「助七。あたしは、おまえと一緒にいる。どんなことがあっても離れない。」
「よせやい。」助七は、めずらしくきびしい顔つきで、そう言った。「おれは、それほどばかじゃない。」つと立って、青年のあとを追った。
「君、君。」新富座のまえで、やっと追いついた。「話したいことがあるのだがねえ。」
 青年は、振りかえって、
「僕は、あなたを憎んでいません。好きです。」
「まあ、そう言うな。」にやにやして言ったのであるが、青年の、街路樹の下にすらと立っている絵のように美しい姿を見て、流石《さすが》にぐっと真面目になった。いい男だなあ、と思った。「すこし、君に、話したいことがあるのだけれど、なに、ちょっとでいいのです。つき合って呉れませんか。おれだって、――」言い澱《よど》んで、「君を好きです。」
 三好野《みよしの》へはいった。
「須々木乙彦、というのは、あなたの親戚なんですってね?」あなた、といったり、君といったり、助七は、秩序がなかった。
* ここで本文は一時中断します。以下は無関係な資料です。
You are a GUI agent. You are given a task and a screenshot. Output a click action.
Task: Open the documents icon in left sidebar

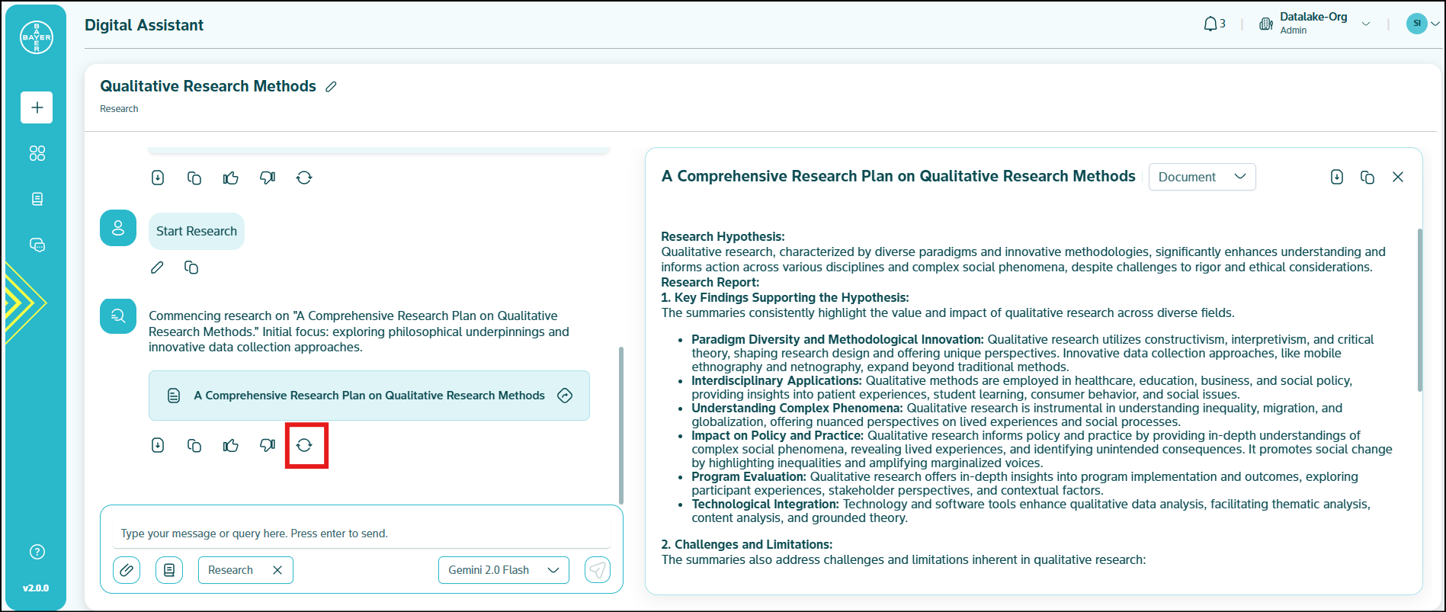pos(37,199)
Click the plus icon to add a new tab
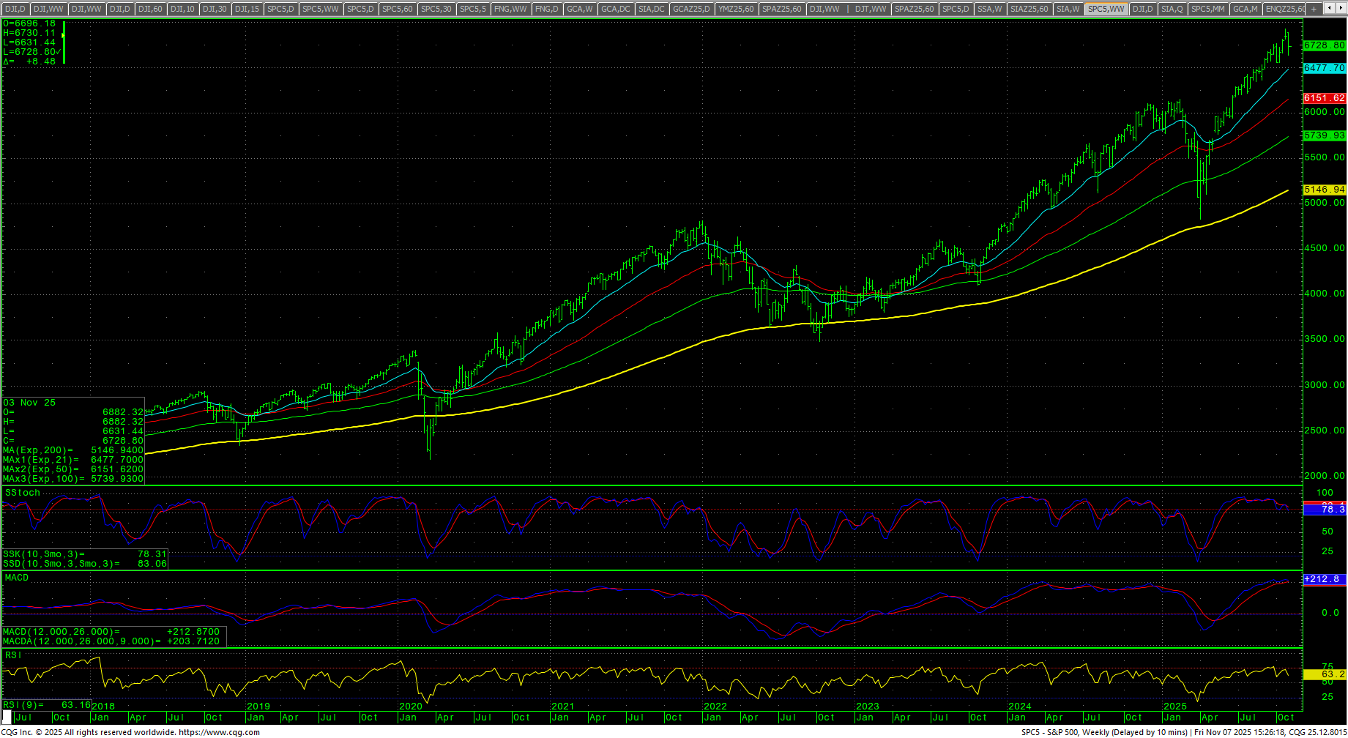The width and height of the screenshot is (1348, 738). point(1314,9)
「いとこですが。」青年は、熱い牛乳を啜《すす》っていた。朝から、何もたべていなかった。
「どんな男です。」真剣だった。
「僕の、僕たちの、――」青年は、どもった。
「英雄ですか?」助七は、苦笑した。
「いいえ。愛人です。いのちの糧《かて》です。」
 その言葉が、助七を撃った。
「ああ、それはいい。」貧苦より身を起し、いままで十年間、こんな純粋の響の言葉を、聞いたことがなかった。「おれは、ことし二十八だよ。十七のとしから給仕をして、人を疑うことばかり覚えて来た。君たちは、いいなあ。」絶句した。
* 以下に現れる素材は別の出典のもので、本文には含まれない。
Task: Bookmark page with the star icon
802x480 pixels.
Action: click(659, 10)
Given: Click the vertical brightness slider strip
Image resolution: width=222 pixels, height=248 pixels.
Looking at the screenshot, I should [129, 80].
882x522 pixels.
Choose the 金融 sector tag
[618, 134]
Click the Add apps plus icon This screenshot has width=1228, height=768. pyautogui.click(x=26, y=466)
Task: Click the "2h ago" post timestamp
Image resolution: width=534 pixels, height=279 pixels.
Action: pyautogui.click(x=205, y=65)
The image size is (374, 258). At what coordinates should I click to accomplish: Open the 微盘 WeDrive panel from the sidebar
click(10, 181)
「ポオズですよ、僕たちは。」青年の左の眼は、不眠のために充血していた。「でも、ポオズの奥にも、いのちは在る。冷い気取りは、最高の愛情だ。僕は、須々木さんを見て、いつも、それを感じていました。」
「おれだって、いのちの糧を持っている。」
 低くそう言って、へんに親しげに青年の顔をしげしげ眺めた。
「存じて居ります。」
「一言もない。おれは、もともと賤民《せんみん》さ。たかだか一個の肉体を、肉体だけを、」言いかけてふっと口を噤《つぐ》み、それからぐっと上半身を乗り出させて、「あなたは、あの女を、どう思いますか?」
「気の毒な人だと思っています。」用意していたのではないかと思われるほど、涼しく答えた。
「それだけですか? いや、ここだけの話ですけれども、ね。